Many states like that of Rajasthan, West Bengal, and Manipur have passed the law in the State legislation for lynching but the approval of the President of India is yet to be given for the implementation of these laws. Such cases continue to take place in our country even after the Supreme court judgment. Many attacks even take place on the occasions like Ram Navami in Bihar and West Bengal. On topics such as offering Namaz and in places like Haryana and Uttar Pradesh because people feel someone looks too much like a Muslim.
India needs to have proper implementation by a way of Bill or an act against lynching we can also refer to the lynching laws across the world. For instance, we can take the dyer anti-lynching bill which was passed in the US.

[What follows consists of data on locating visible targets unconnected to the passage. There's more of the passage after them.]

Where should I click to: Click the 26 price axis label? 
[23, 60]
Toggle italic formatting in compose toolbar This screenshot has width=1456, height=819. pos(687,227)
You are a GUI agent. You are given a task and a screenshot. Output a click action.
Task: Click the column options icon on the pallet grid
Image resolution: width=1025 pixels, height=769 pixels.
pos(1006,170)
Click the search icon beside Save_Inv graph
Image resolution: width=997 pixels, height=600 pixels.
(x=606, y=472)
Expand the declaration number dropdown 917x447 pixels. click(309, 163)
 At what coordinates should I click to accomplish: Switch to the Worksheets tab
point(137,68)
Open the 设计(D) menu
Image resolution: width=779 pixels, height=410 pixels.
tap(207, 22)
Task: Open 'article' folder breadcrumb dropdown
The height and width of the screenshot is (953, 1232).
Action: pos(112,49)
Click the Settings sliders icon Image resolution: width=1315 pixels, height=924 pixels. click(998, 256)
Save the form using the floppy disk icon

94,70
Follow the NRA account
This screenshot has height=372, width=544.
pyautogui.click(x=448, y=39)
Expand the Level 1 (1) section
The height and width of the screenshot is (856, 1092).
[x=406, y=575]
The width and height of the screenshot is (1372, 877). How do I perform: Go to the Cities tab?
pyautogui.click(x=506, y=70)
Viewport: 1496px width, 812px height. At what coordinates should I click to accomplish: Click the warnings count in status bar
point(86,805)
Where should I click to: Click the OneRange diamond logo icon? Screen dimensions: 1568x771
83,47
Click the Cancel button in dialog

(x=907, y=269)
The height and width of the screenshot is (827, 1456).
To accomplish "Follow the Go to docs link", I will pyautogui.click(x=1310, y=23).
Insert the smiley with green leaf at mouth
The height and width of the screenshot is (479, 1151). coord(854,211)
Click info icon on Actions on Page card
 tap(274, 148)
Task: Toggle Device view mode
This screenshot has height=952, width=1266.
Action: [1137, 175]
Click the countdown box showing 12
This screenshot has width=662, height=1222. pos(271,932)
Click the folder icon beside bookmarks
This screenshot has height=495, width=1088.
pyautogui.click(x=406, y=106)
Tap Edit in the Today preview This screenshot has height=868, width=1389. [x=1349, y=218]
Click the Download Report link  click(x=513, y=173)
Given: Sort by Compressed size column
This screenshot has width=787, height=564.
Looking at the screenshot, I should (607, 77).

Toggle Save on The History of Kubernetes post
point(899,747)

This bill talks about how lynching comes under federal felony and also the punishments that should be given to the people to take part or do such an offence against someone.
Some of the punishments are rigorous imprisonment along with the fine. Along with prosecution against the officers in charge in federal court if they fail to prevent such an instance. Even foreign visitors are to be prosecuted if found to be a part of the same.
At the same time after the Palghar incident, we can say that the cybersecurity should increase so that rumours cannot be spread on platforms such as WhatsApp, Facebook, Twitter which will see that the public does not get panicked about such a situation. The authorities need to enforce more strict laws in such districts and not ignore such incidents if they have occurred in the past.
The Palghar incident could have been taken in control and all the people in charge could have deployed more of the people from the police force to stop the mob.
There cannot be an investigation, trial, or punishment of any nature on the streets. The process of adjudication takes place within the hallowed precincts of the courts of justice and not on the streets or by the public. No one has the right to become the guardian of law claiming that he/she has to protect the law by not following the right path of justice. The Palghar incident is still a big question mark after the death of the lawyer who met with an accident on the way to court.